The United Nations must work faster to help break the rebel Houthis' hold on Hodeidah amid a pause in the Yemen government forces' assault to take back the key port city, its governor said.
In an exclusive interview with The National, Dr Al Hasan Taher said UN special envoy to Yemen Martin Griffiths was prolonging a series of peace talks between the internationally-recognised government and the Iran-backed Houthis.
“Martin Griffiths has been shuttling between many countries and then going back to [rebel-held] Sanaa with no breakthrough and helping the Houthis maintain their control over Hodeidah and its port," he said.
“Why has he not come to visit the thousands of civilians dying because of the Houthis’ siege on Hodeidah?”
Dr Taher reiterated that the rebels are using the city's port to smuggle in weapons provided by Tehran as well as foreign advisers to help them in their military operations.
“They have used the port to transport Iranian and Lebanese advisers to Hodeidah and Sanaa and they have brought over dozens more to help them assemble missiles and manufacture drones,” he said, adding that many of the experts were evacuated when the pro-government forces — backed by an Arab coalition — launched an offensive on Hodeidah on June 13.

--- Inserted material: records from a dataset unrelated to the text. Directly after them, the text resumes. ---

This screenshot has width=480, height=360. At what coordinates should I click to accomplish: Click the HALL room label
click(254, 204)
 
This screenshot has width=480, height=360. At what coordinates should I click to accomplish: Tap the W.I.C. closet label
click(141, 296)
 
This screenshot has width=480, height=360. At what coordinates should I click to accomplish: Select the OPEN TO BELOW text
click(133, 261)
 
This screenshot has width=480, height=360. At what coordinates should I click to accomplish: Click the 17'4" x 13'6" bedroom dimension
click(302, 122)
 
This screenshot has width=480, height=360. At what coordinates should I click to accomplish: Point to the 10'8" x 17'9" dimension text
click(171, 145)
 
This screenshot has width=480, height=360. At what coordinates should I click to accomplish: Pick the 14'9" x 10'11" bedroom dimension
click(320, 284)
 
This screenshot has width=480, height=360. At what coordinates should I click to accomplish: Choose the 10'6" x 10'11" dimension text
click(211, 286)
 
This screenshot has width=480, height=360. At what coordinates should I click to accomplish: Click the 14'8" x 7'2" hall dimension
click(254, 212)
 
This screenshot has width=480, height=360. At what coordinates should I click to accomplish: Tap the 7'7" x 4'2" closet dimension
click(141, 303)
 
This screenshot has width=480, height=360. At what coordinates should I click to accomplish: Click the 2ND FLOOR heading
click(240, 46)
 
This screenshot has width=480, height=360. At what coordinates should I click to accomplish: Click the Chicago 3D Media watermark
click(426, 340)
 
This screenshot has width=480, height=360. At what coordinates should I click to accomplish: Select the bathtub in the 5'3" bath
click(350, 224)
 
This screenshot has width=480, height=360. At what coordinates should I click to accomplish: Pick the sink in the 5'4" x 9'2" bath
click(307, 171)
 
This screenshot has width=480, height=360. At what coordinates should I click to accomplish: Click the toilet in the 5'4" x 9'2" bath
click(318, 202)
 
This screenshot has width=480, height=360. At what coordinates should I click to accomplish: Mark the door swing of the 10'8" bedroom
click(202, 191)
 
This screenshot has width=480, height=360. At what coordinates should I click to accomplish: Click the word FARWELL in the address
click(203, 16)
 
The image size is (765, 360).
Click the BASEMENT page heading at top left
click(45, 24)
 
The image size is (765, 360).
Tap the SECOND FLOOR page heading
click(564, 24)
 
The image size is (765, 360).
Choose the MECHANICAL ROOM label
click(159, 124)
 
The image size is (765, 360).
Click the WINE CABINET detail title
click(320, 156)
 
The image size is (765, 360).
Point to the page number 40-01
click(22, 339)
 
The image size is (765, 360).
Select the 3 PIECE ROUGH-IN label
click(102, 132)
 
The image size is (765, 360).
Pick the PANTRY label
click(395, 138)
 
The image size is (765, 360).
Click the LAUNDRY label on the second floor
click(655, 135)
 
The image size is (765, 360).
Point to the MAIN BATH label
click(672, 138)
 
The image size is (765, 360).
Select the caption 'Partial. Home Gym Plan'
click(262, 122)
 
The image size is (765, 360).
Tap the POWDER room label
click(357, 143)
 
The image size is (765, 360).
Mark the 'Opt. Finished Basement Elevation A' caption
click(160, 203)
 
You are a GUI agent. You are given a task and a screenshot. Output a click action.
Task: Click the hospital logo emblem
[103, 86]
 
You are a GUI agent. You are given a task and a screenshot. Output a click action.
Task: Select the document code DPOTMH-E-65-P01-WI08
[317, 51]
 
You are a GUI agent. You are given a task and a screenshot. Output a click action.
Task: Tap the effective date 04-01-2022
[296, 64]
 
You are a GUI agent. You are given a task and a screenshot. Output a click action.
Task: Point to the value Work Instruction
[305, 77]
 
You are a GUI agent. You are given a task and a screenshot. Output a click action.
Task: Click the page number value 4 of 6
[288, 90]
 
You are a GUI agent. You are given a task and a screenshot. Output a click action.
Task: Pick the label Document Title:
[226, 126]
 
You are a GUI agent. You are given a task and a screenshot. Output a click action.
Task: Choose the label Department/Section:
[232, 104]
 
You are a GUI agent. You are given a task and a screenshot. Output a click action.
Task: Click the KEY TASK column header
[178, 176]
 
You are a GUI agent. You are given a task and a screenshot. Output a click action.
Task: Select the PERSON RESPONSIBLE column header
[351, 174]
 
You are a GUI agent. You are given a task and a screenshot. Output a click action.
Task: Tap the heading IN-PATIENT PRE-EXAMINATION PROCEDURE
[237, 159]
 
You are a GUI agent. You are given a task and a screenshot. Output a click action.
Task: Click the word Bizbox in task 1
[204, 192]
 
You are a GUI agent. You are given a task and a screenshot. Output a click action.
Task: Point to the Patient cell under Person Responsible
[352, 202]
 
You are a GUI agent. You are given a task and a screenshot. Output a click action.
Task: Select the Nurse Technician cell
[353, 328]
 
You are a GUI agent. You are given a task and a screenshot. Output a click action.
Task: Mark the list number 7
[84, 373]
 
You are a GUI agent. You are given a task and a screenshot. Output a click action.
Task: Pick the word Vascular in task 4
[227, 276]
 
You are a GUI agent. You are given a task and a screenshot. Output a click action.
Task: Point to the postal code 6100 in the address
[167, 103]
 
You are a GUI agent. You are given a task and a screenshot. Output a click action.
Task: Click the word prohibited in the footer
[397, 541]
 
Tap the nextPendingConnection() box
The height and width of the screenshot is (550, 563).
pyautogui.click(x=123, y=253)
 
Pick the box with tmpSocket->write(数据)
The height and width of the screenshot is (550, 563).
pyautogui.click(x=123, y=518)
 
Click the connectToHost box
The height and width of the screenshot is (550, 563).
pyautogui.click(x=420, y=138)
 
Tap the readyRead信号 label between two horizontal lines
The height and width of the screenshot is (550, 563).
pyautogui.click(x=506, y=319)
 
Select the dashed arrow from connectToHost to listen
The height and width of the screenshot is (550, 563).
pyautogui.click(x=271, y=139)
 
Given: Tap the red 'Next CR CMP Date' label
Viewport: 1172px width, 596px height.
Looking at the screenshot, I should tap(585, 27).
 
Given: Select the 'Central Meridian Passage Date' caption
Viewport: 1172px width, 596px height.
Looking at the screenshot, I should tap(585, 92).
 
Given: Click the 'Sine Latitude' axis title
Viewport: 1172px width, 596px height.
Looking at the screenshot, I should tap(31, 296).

The assault, however, was temporarily paused late last month to aid UN peace efforts for a political solution.
Dr Taher said the experts were training the Houthis on how to launch missiles and drones and how to plant mines.
“Land and sea mines from Iran were smuggled in the millions into the country, and we have seen the Houthis target cargo ships in the Red Sea many times,” he said.
“The Houthis will never agree to hand over control of the city and its port to the government, which is why military pressure is the only solution to force them to surrender — which they will sooner or later.”
Dr Taher said that the temporary pause was necessary to try and give the UN a chance to find a peaceful resolution. Pro-government forces insist that the Houthis withdraw completely and unconditionally from Hodeidah, while the rebels have so far only agreed to shared control with the UN.
“The Yemeni president, Abdrabu Mansur Hadi, and our brothers in the Arab coalition are keen to solve all issues in the country peacefully,” he said.
“However, if the rebels continue with their aggressive behaviour and refuse to withdraw, then this temporary pause was their only chance. We are ready for all options.”
Dr Taher said the Houthi militia continues to commit human rights violations and has increased its “war crimes practices” after feeling the pressure by the coalition, which includes Saudi Arabia and the UAE that intervened in March 2015 at the request of the legitimate government to restore its power.
"The Houthis changed Hodeidah from a vibrant city to a ghost town haunted by gunmen and their sectarian slogans," he told The National.
“Public establishments, markets, shops are almost all closed.”
The governor said that the Houthis continue to conscript children and offer civilians two options: either fight or go to prison.
"They exploit the people's need for food and aid to force them to join their ranks,” he said. “This is not acceptable.”